⛽ A grande crise dos combustíveis chegou

Executivos do setor de petróleo estão alertando que a crise energética global deixou de ser uma ameaça distante e já está afetando diretamente os estoques e os preços dos combustíveis. Segundo o The Wall Street Journal, mais de seis meses de interrupções no fluxo de petróleo reduziram significativamente as reservas comerciais, enquanto os estoques estratégicos também estão sendo pressionados.

O fechamento prolongado do Estreito de Ormuz e os ataques contra infraestruturas de energia no Oriente Médio agravaram o problema. Um ataque recente interrompeu uma importante rota de petróleo da Arábia Saudita, retirando cerca de 2,5 milhões de barris por dia de um mercado que já estava apertado.
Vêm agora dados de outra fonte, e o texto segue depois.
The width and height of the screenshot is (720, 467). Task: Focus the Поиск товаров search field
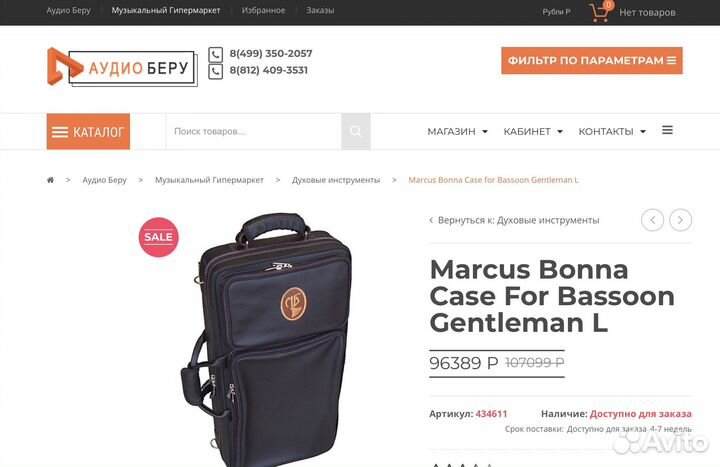coord(254,131)
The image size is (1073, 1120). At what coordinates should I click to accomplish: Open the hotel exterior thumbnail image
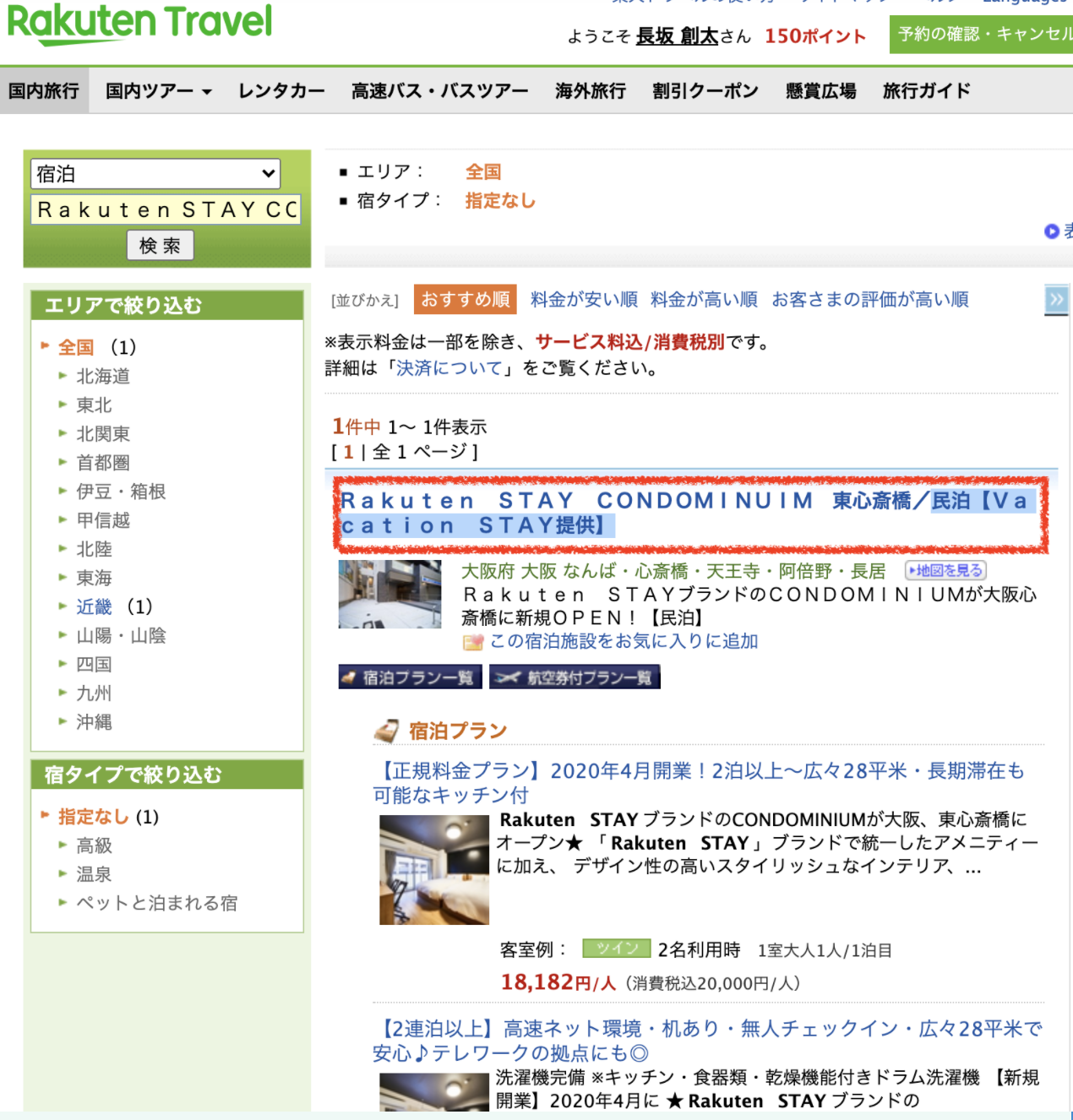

O resultado aparece nos preços: o diesel nos EUA chegou a US$ 6,23 por galão, enquanto a gasolina alcançou US$ 4,32. O petróleo WTI encerrou a sessão em torno de US$ 101,39 por barril, e o Brent em US$ 105,68.

Para Mike Wirth, CEO da Chevron, os mecanismos que vinham amortecendo o choque praticamente se esgotaram. E o problema pode ser ainda maior porque as refinarias americanas estão operando acima de 97% da capacidade, deixando pouco espaço para novas interrupções.

O alerta é claro: se o conflito no Oriente Médio continuar, petróleo e combustíveis podem permanecer caros por muito mais tempo, alimentando a inflação e aumentando a pressão sobre bancos centrais e consumidores em todo o mundo.